Can medical therapy manage SCD?
Across the board Lindenfeld said that beta-blockers have the most impact on reducing SCD. In fact, studies evaluating Class II through Class IV HF patients have documented an almost 30 percent risk reduction in SCD.

“There is quite a large benefit on total mortality and sudden cardiac death and post-MI,” she said.

However, Lindenfeld indicated that some of these beta-blocker trials were stopped prematurely and could have overestimated the risk reductions. Even with this possible overestimation, Lindenfeld said that there is still probably a 25 to 30 percent reduction in SCD with beta-blockers.

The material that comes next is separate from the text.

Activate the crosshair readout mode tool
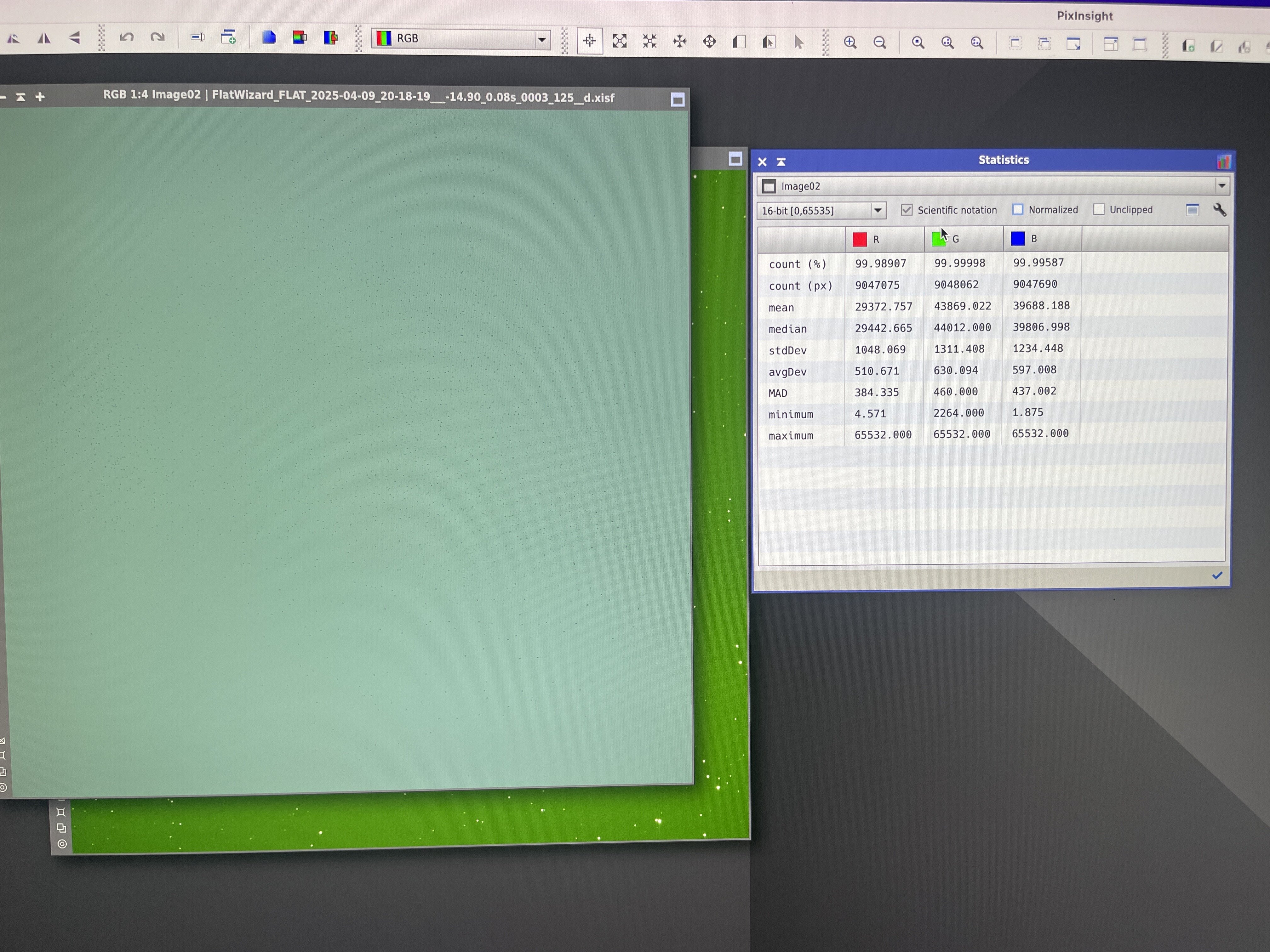Viewport: 1270px width, 952px height. 590,41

As for ACE inhibitors, Lindenfeld noted that data is less clear. While ACE inhibitors seemed to reduce total mortality significantly, there was no differences in SCD in Class IV HF patients (CONSENSUS trial). When summarizing all post-MI trials, Lindenfeld said that there is probably a 15 to 20 percent reduction in SCD. “There is probably a modest reduction with ACE inhibitors, but it’s nothing like the consistent, significant reduction we see with beta-blockers.”

Additionally, Lindenfeld said that aldosterone antagonists “are looking to look like beta-blockers in terms of their benefits to reduce both mortality and cardiac death.” Results of the EMPHASIS trial evaluating mild HF patients, showed a “highly significant reduction in SCD and total mortality.” Lindenfeld said that this was an estimated 20 to 25 percent reduction “not as much as beta-blockers but surely reproducible benefit.”

She also noted that early administration of  aldosterone antagonists may be critical to reducing total mortality and SCD. “Early administration of these can affect remodeling,” Lindenfeld said. And while ACE inhibitors and beta-blockers may help curb SCD, statins showed absolutely no benefit in reducing the risk of SCD like previously thought.

“Do the benefits of medical therapies change as the HF progresses?” asked Lindenfeld. “It doesn’t appear to change with beta-blockers or ACE inhibitors.”

Studies have now suggested that relative reduction in SCD is the same across the board. “The absolute number is greater as heart failure progresses but beta-blockers and aldosterone antagonists have benefit to reduce sudden cardiac death in mild to moderate to severe heart failure patients.

“Whether we are we at the point where medical therapy will replace ICDs is still unknown but we need to think about sudden cardiac death prevention,” Lindenfeld concluded.